The report conceded that such cases might not permit the “bulk collection” of the sort carried out under the NSA program. However, it asserts, “the relevance standard affords considerable latitude, where necessary, and depending on the context, to collect a large volume of data in order to find the key bits of information contained within.”
Elizabeth Goitein, co-director of the Brennan Center for Justice’s Liberty and National Security Program, said the Justice Department did not make its case.
“I think a lot of Americans would say if the government isn’t investigating a specific crime, then it has no business collecting every American’s records,” she said.
Goitein said the public would be better served by the release of the 2006 opinion by a surveillance court judge, Colleen Kollar-Kotelly, that authorized the bulk collection. That ruling is still classified.
The administration is considering whether it can release the opinion. Officials have said extricating the legal analysis from classified material is difficult.
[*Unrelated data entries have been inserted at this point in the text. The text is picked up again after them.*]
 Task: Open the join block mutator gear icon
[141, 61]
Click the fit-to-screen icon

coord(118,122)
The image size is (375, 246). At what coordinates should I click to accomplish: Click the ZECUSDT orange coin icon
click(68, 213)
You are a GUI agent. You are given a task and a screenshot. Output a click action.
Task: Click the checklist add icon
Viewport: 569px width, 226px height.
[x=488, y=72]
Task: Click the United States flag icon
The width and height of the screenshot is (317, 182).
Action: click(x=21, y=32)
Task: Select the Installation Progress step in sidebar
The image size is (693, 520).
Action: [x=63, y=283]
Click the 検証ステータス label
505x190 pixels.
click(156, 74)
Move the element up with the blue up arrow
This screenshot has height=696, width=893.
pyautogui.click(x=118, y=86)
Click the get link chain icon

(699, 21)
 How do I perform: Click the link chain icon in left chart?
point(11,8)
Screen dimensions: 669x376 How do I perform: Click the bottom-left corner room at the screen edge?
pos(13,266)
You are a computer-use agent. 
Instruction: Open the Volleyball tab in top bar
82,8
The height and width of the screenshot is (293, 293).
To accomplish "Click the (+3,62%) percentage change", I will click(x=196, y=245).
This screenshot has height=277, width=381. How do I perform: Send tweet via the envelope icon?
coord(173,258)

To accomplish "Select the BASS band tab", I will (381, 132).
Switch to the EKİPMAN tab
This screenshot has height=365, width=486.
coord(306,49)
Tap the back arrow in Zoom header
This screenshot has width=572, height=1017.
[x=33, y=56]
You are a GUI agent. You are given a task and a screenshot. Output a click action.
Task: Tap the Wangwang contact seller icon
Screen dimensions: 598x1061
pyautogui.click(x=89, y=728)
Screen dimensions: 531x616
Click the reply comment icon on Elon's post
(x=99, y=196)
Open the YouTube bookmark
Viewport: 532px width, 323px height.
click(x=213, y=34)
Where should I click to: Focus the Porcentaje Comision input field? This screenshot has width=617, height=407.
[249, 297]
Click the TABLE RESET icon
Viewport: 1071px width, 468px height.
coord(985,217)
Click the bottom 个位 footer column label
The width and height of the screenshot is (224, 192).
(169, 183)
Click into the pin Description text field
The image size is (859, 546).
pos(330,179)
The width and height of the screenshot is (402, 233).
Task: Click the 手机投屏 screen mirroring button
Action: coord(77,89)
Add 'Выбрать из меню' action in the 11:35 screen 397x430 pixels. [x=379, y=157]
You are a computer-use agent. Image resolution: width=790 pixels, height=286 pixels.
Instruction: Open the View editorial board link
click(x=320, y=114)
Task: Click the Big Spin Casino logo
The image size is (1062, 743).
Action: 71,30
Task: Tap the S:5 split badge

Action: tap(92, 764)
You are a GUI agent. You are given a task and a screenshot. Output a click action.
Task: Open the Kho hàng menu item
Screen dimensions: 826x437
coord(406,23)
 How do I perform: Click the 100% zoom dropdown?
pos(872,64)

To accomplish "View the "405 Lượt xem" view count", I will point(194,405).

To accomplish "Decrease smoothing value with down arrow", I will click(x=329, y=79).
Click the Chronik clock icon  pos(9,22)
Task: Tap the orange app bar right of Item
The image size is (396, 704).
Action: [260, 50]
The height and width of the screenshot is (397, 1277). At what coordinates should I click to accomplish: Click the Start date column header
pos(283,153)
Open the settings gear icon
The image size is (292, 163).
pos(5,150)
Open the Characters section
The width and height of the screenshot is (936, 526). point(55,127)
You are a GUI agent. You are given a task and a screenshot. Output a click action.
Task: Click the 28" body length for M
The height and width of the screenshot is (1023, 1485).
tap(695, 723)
But privacy advocates say now that the program’s existence has been declassified, the public ought to be able to see the court’s legal analysis.
“The court has a responsibility to address counterarguments and contrary case law,” Goitein said. “We don’t see that in this white paper because the government is just advocating for its position.”
The Foreign Intelligence Surveillance Court hears applications for surveillance orders in secret, and the only the party that generally appears before it is the government, which is represented by a Justice Department lawyer.
“In a situation where you don’t have an advocate on the other side, I would hope that the court would have taken it upon itself to consider some of the contrary arguments,” Goitein said. “I’d like to see the court consider the fact that what the government was proposing to do went far beyond what it has been authorized to do under a ‘relevance’ standard in any other context.”